It’s hard for anyone but mathematicians and economists to conceptualize numbers that start with “b” as in “billions.” To get around that problem, and as a prelude to comparing major Canadian industries, let’s start with a smaller number and a question: How would you like to make $2,740 every week?
If you answered ‘yes’ to that query, no, you will not appear on a television game show and no, you have not won a radio raffle. You have instead agreed that $2,740 weekly is a decent income. It also happens to be what the average weekly earnings were in the oil and gas extraction sector in 2019. (That’s the industry involved in getting oil and natural gas out of the ground but does not include pipeline work and other activity related to the
industry, such as in refineries).
Now to make the comparison. The weekly wages in the aerospace sector and automotive industry (product and parts manufacturing in both) are $1,534 and $1,427, respectively. Those are both decent incomes and above the average weekly wage across all Canadian industries of $1,029.
However, when all three major industries are compared to that average wage across all industries, the automotive sector pays 39 per cent better; the aerospace sector pays 49 per cent more; and the oil and gas extraction sector pays 166 per cent better. Moving on from wages, there are other ways to compare the three industries, which is where we return to the “b-word,” i.e., billions. Back in 2014 when Canada’s oil and gas extraction sector was firing on all economic cylinders, it was worth almost $110 billion in nominal GDP. By 2017, the latest year available for this specialized statistic from Statistic Canada, GDP for oil and gas extraction had dropped to just under $63 billion.
Still, even in a slump year, one of a few recently, Canada’s oil and gas sector in 2017 was worth over three times the nominal GDP of the motor vehicle and parts manufacturing sector ($18.8 billion) and nearly seven times the aerospace manufacturing and parts sector ($9.4 billion). The same statistics can be trotted out as a percentage of GDP. The oil and gas extraction sector amounted to 5.9 per cent of nominal GDP in 2014 and 3.1 per cent in 2017. But that was still, as per the GDP dollar figures, about three times the automotive sector (0.9 per cent of GDP) and nearly seven times the aerospace sector (0.5 per cent of GDP).

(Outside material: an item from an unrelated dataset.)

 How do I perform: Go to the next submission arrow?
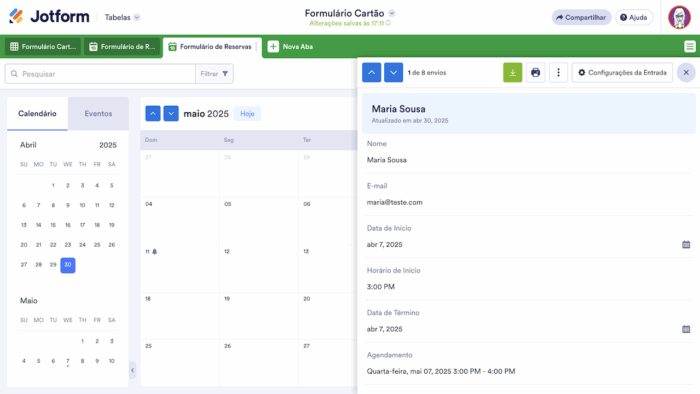tap(393, 73)
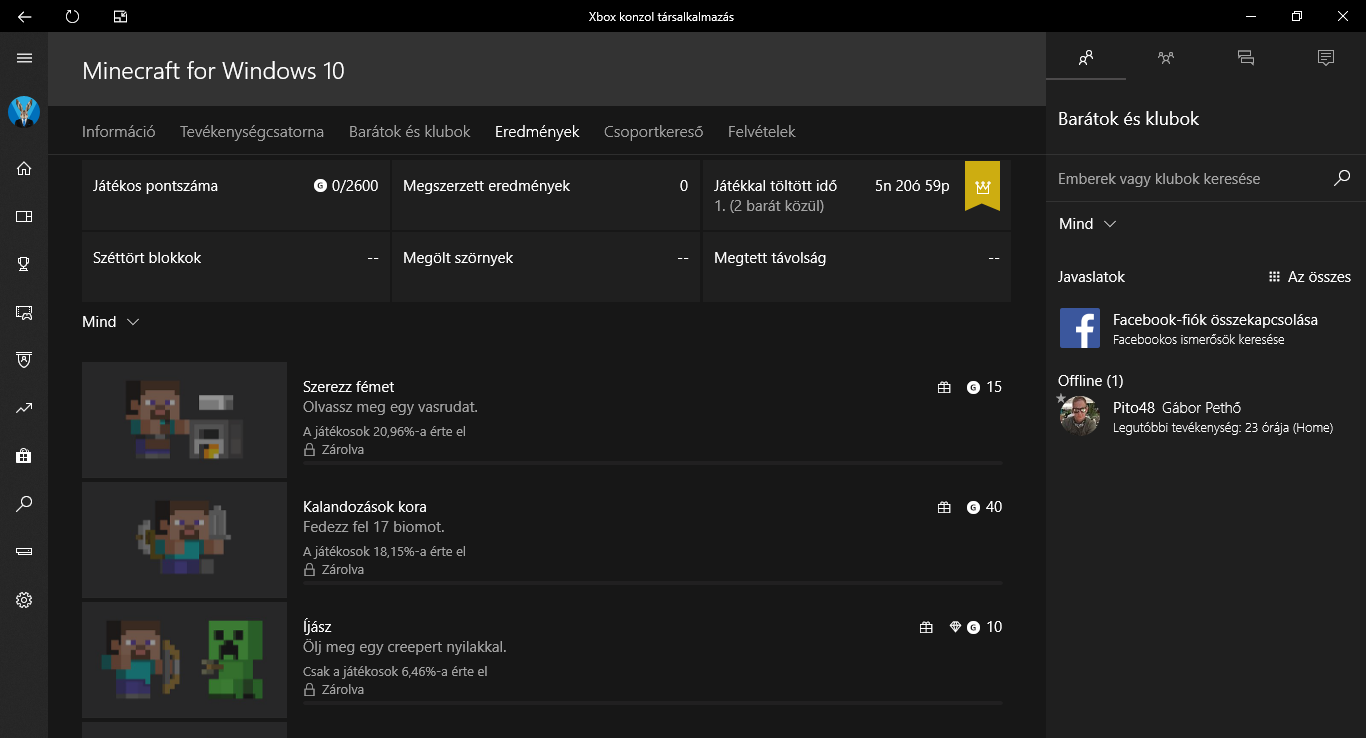Screen dimensions: 1366x738
Task: Open the achievements trophy icon in sidebar
Action: pos(24,264)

Turning to employment, and again remembering that our measurements are based on oil and gas extraction (not pipelines or other oil and gas activity), employment in oil and gas extraction alone in 2017 stood at 55,853 direct jobs. The motor vehicle parts and manufacturing industry employed more, at 74,297, with aerospace slightly fewer (than oil and gas extraction) at 51,349 jobs.
As to why oil and gas extraction is such a large part of GDP, even in a slump year, but employs 25 per cent fewer people than the automotive sector is found in labour productivity: it’s extremely high in Canada’s oil and gas extraction sector vis-à-vis other industries. As we recently noted in a report on oil and gas labour productivity, higher productivity allows you to do more with less.
Think of farming 500 years ago, or better yet, gaze at the 1565 painting by Flemish artist
Peter Bruegel the Elder, The Harvesters, which shows workers gathering wheat and tying up the stacks up by hand. The modern oil and gas extraction industry in Canada is like the farming “extraction” sector—doing much more with less. Five hundred years ago, 20 people cutting wheat by hand and bundling it up would be far less productive than 20 people driving tractors over much more land today. Much more is produced (wheat bundled up or oil and gas extracted) with much less.
Employment explanations aside, other Canadian industries also contribute significantly to Canada in terms of the economy and jobs, but oil and gas extraction contributes significantly more in GDP than either automotive or aerospace. It’s also significantly higher-paying than both.